True Stories: A number-crunching success


2 Feb 2004

Casey McGrath & Associates has developed an expertise in IT that is unique in the accountancy sector.

Casey McGrath & Associates (CMG) came into being in March 1992 as a partnership between Con Casey (pictured) and Fergal McGrath. Almost 12 years on, the practice has grown to employ 26 people and has taken on two new partners.

“Basically our suite of services would be similar to most accountancy practices,” explains Casey. “That would include business consultancy, taxation advice and statutory audits. We also do a considerable amount of corporate finance work and over a period of time we have developed a unique niche in that we also deal with quoted PLCs (public limited companies) that is quite unique for the size of the firm.”

CMG may not be Ireland’s biggest accountancy practice nor is it the oldest but it is certainly one of the most forward looking when it comes to IT. Not only was it one of the first businesses in the country to install wireless networking but it has developed an expertise in IT that is unique in the sector.

“When we set ourselves up in 1992, in addition to our practice we were running a share registration business and that was our first introduction to IT,” recalls Casey. “In a previous incarnation we computerised a share registration operation for a client. That operation originally involved very old longhand ledgers that required an extraordinary amount of detail but took forever to get the information in and then out the other side. And it was on the back of that work that we computerised the practice and we developed the share registration business which we sold in 1998,” he adds.

Despite selling the share registration business, CMG held on to the expertise it had developed in-house and formed a separate four-person business, CMG Interactive, with the mission to design and install networks for accountants, insurance brokers and members of the legal profession, all of whom have requirements similar to CMG’s own.

IT also plays an important role in the running of the core business. Management of the business is based around a package called Time & Fees from Sage. Casey’s relationship with the package stretches back to before he founded CMG and before the application was called Time & Fees.

Time & Fees began life as Model Office from Orchard Software. However, Sage acquired the company and renamed the product Time & Fees. Casey was familiar with Model Office in his previous business and so when he started CMG he used the same package, upgrading to Time & Fees when it was released.

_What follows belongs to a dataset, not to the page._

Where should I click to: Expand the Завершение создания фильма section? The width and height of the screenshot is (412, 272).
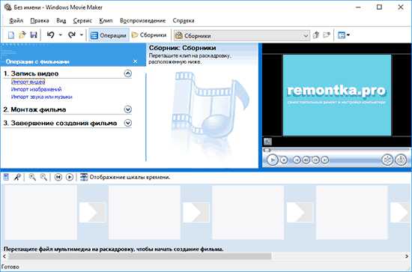128,123
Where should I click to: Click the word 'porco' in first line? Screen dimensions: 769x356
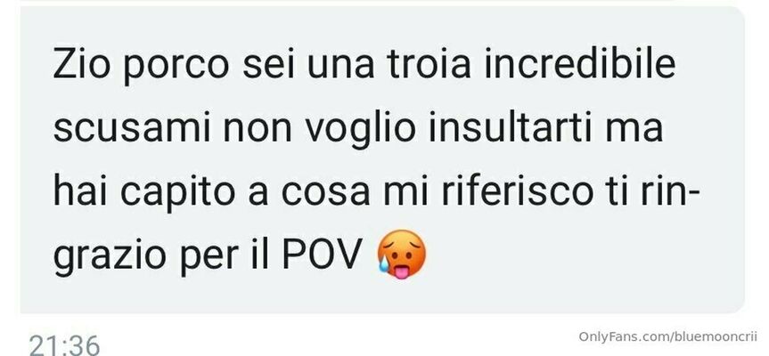176,68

Every day, users record the time they spend on clients, broken down by project and task, in an electronic time sheet. Time & Fees then consolidates this information to produce monthly reports or to keep track of time spent in real-time.

“It’s an absolutely critical tool for us,” he says. “It monitors the time our staff is putting into particular assignments. It monitors the type of work that they do on each assignment so obviously it monitors the staff. It also ensures that if we have a dispute with a client over billing for instance, we can easily return to the core record and demonstrate how the time has been accumulated.”

The software is flexible enough to allow different rates for different members of staff and even to assign different rates to the same people. CMG uses four individual rates, according to Casey: a normal rate; a premium rate for high-risk jobs; a travelling rate; and a low rate that is applied when a senior partner is required to perform a task that would ordinarily be carried out by a junior member of staff.

Casey points out, however, that the software is simply a business tool and not, as he puts it, gospel. “Ultimately the partners make a decision what to bill,” he says. “It’s not always what’s on the clock. You take a commercial view as to what fee the job might warrant and so, therefore, the time is just a tool to review how you got on.”

So how does Time & Fees compare to the paper-based systems in use when he first entered the profession? “There’s no comparison,” says Casey. “Way back then time sheets were filled in by pen and then sent to a company in Wales. Several weeks later we would get back a big series of reports on the old pyjama paper, reams and reams of it. Today, I can view the state of affairs on a real-time basis. Because we enter our time sheets on a daily basis, if I want to know any accumulated time on any client I can get that at the touch of a button and the information is, at most, a day old and I can break it down to whatever level I want.”